Summer Beaver does not have a weather reporting station; however, pilots operating in the area around the time of the accident reported strong southwesterly winds, moderate mechanical turbulence with no windshear, and visibility greater than 10 nm. There was a light rain shower observed at the aerodrome about 20 minutes after the time of the accident, but no rain at the time of the accident.

==Crash==
The aircraft took off from Summer Beaver Airport at 7:30 p.m. and was expected to arrive an hour later. The flight proceeded on a direct routing to destination at 3,500 feet above sea level under night visual flight conditions. While on approach, the aircraft joined the circuit on a downwind leg for a landing on Runway 17. It crashed at 8:30 p.m. When the aircraft did not land, personnel at Summer Beaver Airport contacted the Pickle Lake flight dispatch to inquire about the flight. The aircraft was declared missing at approximately 11:30 p.m. following an unsuccessful radio search by the Pickle Lake flight dispatch staff. Search and rescue personnel found the wreckage at 2:10 a.m. in a wooded area three nautical miles northwest of the airport. The crash site was accessible only by helicopter. Aerodrome fire fighting services would have been unable to reach the site. The aircraft was nearly consumed by a post-crash fire. All eight people on board were killed. The crash occurred on the same day that a privately owned Cessna aircraft en route to Thunder Bay crashed in Winnipeg, killing both occupants.

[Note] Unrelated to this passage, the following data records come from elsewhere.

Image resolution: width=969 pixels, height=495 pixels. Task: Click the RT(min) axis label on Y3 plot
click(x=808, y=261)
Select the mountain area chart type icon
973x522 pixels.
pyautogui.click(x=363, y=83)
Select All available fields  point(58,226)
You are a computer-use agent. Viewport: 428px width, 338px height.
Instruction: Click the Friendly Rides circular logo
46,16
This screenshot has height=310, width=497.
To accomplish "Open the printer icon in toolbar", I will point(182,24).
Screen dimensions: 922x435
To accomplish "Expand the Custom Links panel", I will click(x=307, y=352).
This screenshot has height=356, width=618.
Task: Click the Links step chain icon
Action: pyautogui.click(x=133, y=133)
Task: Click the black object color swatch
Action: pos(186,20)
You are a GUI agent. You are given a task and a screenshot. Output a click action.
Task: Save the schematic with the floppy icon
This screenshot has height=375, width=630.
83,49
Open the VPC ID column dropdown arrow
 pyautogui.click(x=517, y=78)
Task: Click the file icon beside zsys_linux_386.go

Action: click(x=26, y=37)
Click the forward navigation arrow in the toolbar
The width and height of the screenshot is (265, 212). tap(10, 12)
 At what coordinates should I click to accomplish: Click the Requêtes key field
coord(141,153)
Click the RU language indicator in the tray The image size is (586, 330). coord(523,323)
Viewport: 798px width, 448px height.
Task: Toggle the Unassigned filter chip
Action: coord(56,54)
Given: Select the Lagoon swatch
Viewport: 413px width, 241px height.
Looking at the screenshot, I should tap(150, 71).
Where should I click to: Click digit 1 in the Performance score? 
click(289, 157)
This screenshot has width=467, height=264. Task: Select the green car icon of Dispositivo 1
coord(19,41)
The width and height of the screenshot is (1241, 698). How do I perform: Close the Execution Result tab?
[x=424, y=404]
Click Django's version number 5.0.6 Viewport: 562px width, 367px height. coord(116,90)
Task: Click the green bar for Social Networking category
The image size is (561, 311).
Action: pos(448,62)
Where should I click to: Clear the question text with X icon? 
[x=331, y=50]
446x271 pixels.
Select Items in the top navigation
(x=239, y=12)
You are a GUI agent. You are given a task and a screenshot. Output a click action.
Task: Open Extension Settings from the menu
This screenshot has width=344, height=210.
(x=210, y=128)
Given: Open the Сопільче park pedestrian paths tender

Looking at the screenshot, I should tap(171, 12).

==Aftermath and reactions==
A funeral for the passengers was held on September 19. Assembly of First Nations National Chief Phil Fontaine expressed his deepest regrets and condolences to the victims and their families. Transport minister David Collenette expressed condolences to the victims. A memorial service is held annually in the community. A group of community members walk 14.5 kilometers on a road to the crash site to raise funds for travel costs and maintenance of the road.

==Investigation==
The cause of the accident was controlled flight into terrain with the circumstances being unknown. The aircraft did not carry flight recorders. Weather was doubted as the cause, but was not ruled out.